Kings Heath used to be my local shopping centre, but the motor traffic made the experience grim. Since it was a beautiful day I decided to take a bike ride over to Kings Heath to look at the LTN, to see what difference it made (and I was very far from the only person out on a bike).
I found the contrast between the roads with filtered permeability and those without stark. The high street is still awful for pedestrians and cyclists. Since the shops were closed, there could be no doubt that that most of the traffic is through traffic, not people bringing trade to the high street as some business owners believe. Part of York Road has been completely closed to motor traffic (picture left). The quiet was such that from some distance I was able to overhear a conversation between two people outside Grace and James. One of the two men said how until the road was closed to motor traffic he had been completely unaware of how much space there was outside the front of his establishment. He was saying that there was now somewhere for him to put out chairs and tables to create a pavement café. At a time of pandemic, eating outside is relatively safe, whereas eating inside could be a death sentence. For him, having no motor traffic outside his establishment is a business opportunity. Some shop owners in York Road were concerned about what would happen if pick-up or delivery required a motor vehicle, but this is still possible.

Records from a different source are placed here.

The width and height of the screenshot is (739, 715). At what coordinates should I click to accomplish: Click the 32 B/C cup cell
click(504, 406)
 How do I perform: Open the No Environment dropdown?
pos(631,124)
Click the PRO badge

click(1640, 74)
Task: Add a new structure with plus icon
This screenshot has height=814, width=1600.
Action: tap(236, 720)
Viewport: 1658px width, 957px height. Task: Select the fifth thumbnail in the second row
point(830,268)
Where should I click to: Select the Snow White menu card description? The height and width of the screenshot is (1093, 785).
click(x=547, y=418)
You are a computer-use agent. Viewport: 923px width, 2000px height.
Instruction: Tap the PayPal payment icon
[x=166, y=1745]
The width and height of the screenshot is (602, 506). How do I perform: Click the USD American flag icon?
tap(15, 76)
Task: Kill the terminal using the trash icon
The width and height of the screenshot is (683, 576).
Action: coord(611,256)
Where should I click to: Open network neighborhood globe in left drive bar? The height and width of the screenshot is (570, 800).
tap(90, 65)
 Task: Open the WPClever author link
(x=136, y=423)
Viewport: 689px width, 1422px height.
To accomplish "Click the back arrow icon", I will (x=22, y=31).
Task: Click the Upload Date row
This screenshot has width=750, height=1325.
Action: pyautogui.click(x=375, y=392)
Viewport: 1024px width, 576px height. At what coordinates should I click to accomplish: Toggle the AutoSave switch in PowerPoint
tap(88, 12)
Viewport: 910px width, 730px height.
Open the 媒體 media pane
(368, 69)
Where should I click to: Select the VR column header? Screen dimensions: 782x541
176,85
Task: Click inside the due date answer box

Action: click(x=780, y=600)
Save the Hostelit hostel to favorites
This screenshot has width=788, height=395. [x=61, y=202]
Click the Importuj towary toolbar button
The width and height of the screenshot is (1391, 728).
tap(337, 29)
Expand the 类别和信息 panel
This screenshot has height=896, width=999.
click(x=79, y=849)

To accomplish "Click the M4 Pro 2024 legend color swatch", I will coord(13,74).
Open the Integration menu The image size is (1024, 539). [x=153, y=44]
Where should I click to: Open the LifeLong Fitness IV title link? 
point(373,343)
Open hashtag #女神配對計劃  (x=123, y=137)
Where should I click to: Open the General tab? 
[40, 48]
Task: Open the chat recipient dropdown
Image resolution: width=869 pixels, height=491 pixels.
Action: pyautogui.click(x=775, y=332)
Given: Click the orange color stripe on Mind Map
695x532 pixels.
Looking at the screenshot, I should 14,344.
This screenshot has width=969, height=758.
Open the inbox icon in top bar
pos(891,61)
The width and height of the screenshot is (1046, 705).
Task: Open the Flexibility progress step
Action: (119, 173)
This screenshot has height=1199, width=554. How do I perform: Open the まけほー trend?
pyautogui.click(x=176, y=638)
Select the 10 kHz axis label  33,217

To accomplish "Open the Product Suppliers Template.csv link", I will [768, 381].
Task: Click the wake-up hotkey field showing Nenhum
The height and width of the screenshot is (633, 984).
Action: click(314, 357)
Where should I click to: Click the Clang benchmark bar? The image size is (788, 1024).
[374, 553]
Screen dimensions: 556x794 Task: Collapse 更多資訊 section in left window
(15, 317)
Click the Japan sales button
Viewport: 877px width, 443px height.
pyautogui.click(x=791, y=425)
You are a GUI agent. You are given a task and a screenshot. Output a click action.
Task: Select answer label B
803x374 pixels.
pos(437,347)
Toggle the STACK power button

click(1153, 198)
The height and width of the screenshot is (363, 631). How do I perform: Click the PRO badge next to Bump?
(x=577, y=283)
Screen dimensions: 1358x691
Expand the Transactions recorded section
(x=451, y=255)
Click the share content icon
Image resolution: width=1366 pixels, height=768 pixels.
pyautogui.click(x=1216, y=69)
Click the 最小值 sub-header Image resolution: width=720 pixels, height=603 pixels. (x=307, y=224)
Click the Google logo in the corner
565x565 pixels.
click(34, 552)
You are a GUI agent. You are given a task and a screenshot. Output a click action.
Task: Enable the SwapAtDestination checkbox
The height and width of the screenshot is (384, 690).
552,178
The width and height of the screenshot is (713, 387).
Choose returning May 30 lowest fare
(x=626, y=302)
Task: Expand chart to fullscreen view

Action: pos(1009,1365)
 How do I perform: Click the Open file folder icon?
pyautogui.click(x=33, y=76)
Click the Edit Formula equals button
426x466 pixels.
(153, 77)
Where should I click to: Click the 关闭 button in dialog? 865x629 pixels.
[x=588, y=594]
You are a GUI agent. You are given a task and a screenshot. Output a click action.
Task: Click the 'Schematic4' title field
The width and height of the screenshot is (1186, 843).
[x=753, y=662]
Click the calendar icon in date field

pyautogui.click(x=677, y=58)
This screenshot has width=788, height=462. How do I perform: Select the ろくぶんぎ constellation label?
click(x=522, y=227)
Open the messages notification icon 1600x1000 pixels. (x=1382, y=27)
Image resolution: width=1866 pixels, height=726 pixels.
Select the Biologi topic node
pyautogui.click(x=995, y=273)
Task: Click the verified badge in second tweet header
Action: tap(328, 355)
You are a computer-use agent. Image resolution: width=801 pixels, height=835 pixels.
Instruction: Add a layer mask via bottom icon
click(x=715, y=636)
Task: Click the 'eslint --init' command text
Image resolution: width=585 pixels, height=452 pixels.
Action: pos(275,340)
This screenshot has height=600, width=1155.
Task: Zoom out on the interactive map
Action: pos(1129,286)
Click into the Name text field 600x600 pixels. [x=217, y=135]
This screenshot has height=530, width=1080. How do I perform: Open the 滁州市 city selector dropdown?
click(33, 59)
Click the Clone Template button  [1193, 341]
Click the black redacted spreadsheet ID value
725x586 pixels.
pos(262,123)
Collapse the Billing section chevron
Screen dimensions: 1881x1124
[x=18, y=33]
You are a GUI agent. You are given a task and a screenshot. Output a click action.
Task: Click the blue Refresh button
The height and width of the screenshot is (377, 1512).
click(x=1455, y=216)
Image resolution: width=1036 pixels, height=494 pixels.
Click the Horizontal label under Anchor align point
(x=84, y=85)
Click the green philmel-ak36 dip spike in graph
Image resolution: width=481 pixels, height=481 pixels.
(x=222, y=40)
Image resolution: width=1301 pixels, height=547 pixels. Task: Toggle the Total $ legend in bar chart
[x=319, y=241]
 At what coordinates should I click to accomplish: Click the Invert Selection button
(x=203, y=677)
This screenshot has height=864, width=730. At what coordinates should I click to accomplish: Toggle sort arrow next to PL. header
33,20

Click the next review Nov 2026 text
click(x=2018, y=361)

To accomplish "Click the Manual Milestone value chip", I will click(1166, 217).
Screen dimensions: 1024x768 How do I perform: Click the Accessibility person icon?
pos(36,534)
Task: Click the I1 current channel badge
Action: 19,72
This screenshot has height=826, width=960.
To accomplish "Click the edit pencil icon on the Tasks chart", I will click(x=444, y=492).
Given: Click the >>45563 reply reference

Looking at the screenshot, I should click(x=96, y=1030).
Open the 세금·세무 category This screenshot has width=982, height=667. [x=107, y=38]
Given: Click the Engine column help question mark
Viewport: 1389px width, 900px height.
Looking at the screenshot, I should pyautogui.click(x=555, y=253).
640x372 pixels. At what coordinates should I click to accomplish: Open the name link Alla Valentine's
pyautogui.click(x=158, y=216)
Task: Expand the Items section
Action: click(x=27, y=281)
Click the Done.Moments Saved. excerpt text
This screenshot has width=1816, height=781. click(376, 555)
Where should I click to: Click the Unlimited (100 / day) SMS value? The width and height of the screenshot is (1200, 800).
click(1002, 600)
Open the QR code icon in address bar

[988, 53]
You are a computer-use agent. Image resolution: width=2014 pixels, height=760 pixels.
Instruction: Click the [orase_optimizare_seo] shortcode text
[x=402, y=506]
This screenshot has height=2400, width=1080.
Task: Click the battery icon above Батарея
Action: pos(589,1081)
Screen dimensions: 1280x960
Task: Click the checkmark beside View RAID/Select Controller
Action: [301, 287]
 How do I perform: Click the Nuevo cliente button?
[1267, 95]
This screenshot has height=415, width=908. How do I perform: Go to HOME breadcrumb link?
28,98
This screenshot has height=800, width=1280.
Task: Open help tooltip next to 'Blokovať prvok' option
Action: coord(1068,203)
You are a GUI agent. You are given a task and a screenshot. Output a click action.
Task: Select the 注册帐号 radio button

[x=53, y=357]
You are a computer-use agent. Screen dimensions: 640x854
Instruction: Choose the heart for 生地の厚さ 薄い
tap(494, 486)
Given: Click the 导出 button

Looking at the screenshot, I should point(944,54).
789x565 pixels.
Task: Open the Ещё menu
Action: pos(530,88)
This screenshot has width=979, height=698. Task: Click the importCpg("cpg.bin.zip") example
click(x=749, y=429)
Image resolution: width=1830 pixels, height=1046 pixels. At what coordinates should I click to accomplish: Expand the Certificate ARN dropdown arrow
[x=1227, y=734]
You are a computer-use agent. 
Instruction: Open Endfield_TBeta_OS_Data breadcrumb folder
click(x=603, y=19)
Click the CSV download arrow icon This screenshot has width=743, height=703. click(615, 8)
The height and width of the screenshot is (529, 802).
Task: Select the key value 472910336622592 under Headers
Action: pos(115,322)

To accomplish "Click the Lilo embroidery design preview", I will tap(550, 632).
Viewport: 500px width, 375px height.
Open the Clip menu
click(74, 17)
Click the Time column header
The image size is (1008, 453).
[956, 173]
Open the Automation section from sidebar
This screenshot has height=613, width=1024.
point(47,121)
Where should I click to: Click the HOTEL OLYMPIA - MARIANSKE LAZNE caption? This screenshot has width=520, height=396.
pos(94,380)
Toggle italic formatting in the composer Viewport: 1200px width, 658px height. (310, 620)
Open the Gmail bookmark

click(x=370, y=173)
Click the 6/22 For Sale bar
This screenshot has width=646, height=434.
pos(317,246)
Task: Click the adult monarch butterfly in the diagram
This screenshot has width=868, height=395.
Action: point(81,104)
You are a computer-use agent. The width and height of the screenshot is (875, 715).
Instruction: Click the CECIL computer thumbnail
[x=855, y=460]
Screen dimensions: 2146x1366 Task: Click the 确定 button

LTN measures have also been applied to residential roads, such as Hazelhurst Road and All Saints Road (pictured below). I happen to know some people who live in this part of Kings Heath. They tell me that the road on which they live used to be popular with rat runners and car cruisers, one of whom came down Hazelhurst Road and crashed into several cars on Abbots Road. When I was there looking at the LTN measures, two people came cycling up All Saints Road, and people stopped to talk to each other in the middle of the junction of Hazelhurst Road and Abbots Road (header photo). Apparently there was initially some foul-mouthed behaviour from motorists who found their way blocked, but that is now largely history. Also, people on surrounding streets have seen an increase in traffic, but experience elsewhere has shown that over time that too slowly becomes history, the rise in traffic being only very slight. This effect is known as traffic evaporation, and it occurs as people take advantage of the modal filters to walk and cycle local journeys.
Some of the motor traffic has redirected from the side streets on to the high street, and in my opinion the high street could and should be improved considerably to take away some of that traffic. That linked blog post dates back to 2015, and includes Chris Lowe's LTN suggestion for the streets either side of the high street. However, those streets should not be regarded as providing the solution to facilitating cycling between the two ends of the high street, firstly because they create a very convoluted route, and secondly because they take cyclists away from the high street where many want to and will spend their money. Cyclists stop and shop. Cars take up too much space for a significant number of drivers to do the same, and whilst they are shunting in and out of their parking place, they are holding up everyone else, including up to eighty people on each of the frequent buses.
I have shown my support for the Kings Heath LTN measures by signing the petition. There is also a consultation to which you can respond. It's important that those of us who want to end the extreme domination of Birmingham streets by motor traffic take the time to do this, and it only takes a few minutes. Let's build a better Birmingham.